▸ Task goal
Here are some records; copy every line that holds the word "agent".

= Beginning of Section =

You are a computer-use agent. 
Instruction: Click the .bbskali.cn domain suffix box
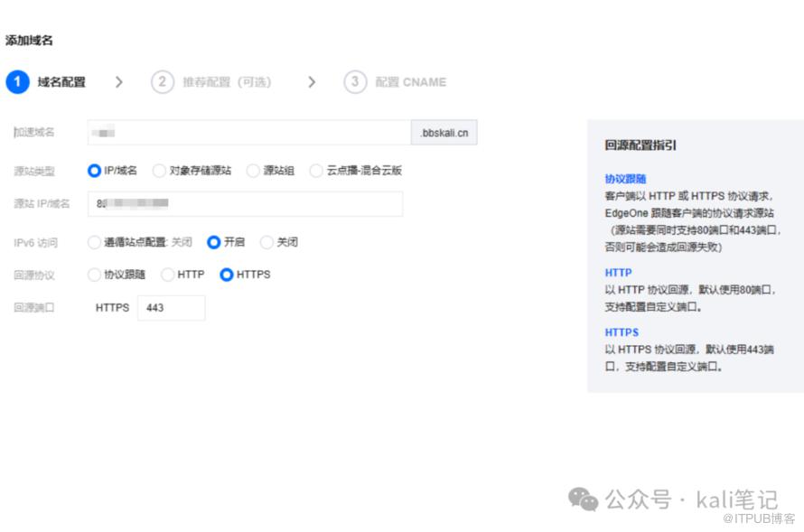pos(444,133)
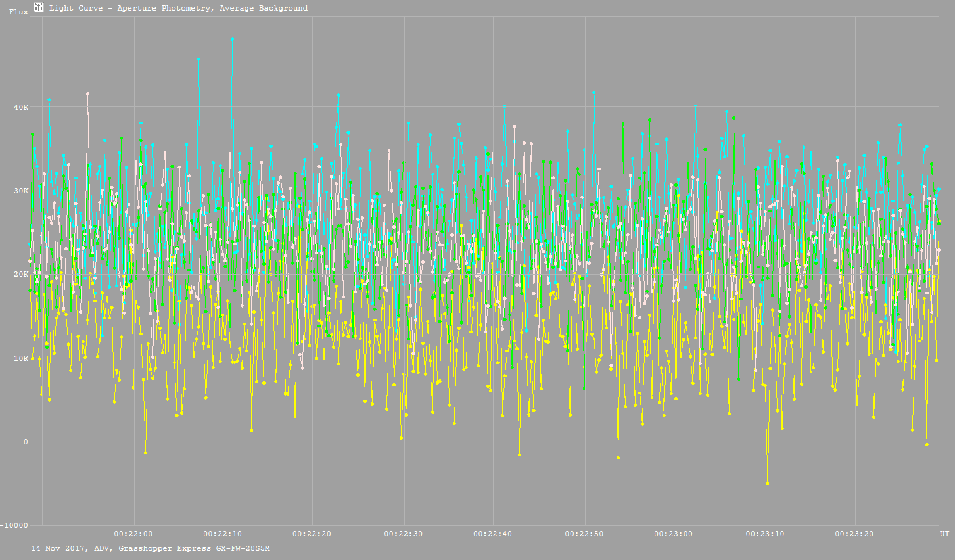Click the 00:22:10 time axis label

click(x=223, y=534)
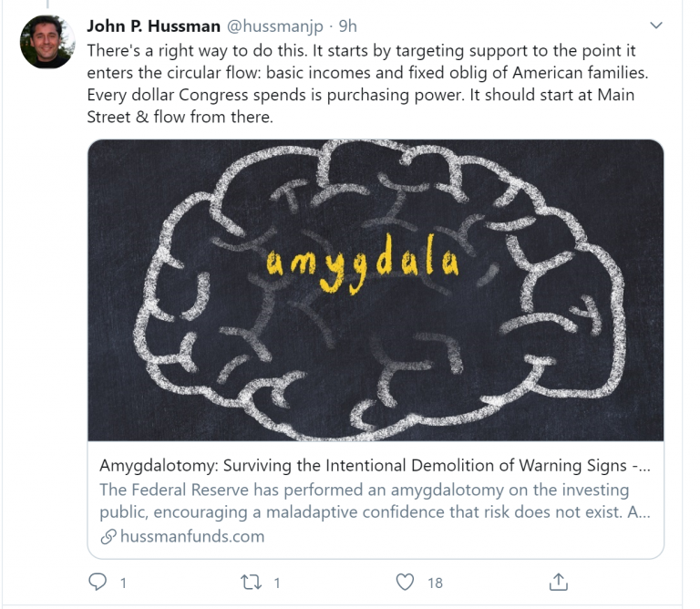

= End of Section =
= Beginning of Section =

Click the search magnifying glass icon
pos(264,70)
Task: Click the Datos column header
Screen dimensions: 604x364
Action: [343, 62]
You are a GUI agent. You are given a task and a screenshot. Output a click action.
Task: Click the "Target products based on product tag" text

= End of Section =

▸ Reply
You are a computer-use agent. 
You are a GUI agent. You are given a task and a screenshot. Output a click action.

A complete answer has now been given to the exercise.